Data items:
━━━━━━━━━━━━━━━━
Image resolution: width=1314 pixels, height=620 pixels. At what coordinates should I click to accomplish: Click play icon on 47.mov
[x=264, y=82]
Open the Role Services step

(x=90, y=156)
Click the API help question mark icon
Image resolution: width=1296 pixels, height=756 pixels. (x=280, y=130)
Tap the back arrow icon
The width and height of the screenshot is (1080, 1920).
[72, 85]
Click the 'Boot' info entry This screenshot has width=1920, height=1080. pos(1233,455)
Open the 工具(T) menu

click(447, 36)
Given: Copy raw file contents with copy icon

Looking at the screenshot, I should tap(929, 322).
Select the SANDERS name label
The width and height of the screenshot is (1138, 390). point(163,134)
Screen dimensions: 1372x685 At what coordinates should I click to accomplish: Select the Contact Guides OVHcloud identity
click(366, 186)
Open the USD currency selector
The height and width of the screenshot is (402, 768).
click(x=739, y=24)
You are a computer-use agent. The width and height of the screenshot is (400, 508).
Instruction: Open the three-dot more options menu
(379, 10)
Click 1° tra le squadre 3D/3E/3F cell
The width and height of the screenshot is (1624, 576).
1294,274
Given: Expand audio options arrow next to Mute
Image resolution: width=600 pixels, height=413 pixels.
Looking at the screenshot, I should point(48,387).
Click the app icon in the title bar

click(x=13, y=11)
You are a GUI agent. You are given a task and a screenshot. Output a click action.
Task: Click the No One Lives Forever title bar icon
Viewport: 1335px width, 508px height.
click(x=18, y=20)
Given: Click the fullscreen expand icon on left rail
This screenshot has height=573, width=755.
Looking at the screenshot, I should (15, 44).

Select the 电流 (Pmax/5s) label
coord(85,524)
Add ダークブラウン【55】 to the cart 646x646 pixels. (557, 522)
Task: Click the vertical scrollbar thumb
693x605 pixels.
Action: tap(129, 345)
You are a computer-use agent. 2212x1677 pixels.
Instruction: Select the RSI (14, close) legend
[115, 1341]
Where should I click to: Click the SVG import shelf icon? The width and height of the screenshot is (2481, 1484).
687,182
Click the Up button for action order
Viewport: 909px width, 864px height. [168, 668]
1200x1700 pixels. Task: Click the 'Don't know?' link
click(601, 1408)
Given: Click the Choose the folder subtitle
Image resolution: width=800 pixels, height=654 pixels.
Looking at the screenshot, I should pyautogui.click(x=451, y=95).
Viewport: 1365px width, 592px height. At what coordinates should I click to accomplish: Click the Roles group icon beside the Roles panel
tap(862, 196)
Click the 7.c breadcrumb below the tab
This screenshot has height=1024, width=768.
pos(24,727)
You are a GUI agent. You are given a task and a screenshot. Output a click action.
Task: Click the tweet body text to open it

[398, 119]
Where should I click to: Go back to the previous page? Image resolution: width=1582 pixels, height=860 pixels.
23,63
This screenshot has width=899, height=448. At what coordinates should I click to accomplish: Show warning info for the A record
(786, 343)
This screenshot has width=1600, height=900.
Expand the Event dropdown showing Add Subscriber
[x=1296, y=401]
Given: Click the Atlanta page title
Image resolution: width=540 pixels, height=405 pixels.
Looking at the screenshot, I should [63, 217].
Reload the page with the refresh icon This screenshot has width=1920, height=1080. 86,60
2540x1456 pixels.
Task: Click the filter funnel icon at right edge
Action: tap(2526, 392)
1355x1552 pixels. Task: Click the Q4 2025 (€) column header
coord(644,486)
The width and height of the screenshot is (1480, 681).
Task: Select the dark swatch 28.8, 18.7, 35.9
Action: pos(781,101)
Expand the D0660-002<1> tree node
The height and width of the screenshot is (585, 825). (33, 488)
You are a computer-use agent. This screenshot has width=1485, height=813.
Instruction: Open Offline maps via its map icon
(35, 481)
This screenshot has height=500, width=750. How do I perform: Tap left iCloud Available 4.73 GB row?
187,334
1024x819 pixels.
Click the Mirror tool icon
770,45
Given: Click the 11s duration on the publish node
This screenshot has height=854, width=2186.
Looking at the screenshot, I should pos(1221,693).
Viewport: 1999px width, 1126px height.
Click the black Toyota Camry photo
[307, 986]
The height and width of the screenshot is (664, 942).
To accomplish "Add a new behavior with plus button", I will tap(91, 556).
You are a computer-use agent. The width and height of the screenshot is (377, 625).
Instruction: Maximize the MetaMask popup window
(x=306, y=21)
━━━━━━━━━━━━━━━━
Instructions to follow> Update the material from the line with "Add ダークブラウン【55】 to" up to and including the line with "click(601, 1408)", putting "scroll handle" wherever "scrollbar thumb" appears and keeping everything else the same.

Problem solution>
Add ダークブラウン【55】 to the cart 646x646 pixels. (557, 522)
Task: Click the vertical scroll handle
693x605 pixels.
Action: tap(129, 345)
You are a computer-use agent. 2212x1677 pixels.
Instruction: Select the RSI (14, close) legend
[115, 1341]
Where should I click to: Click the SVG import shelf icon? The width and height of the screenshot is (2481, 1484).
687,182
Click the Up button for action order
Viewport: 909px width, 864px height. [168, 668]
1200x1700 pixels. Task: Click the 'Don't know?' link
click(601, 1408)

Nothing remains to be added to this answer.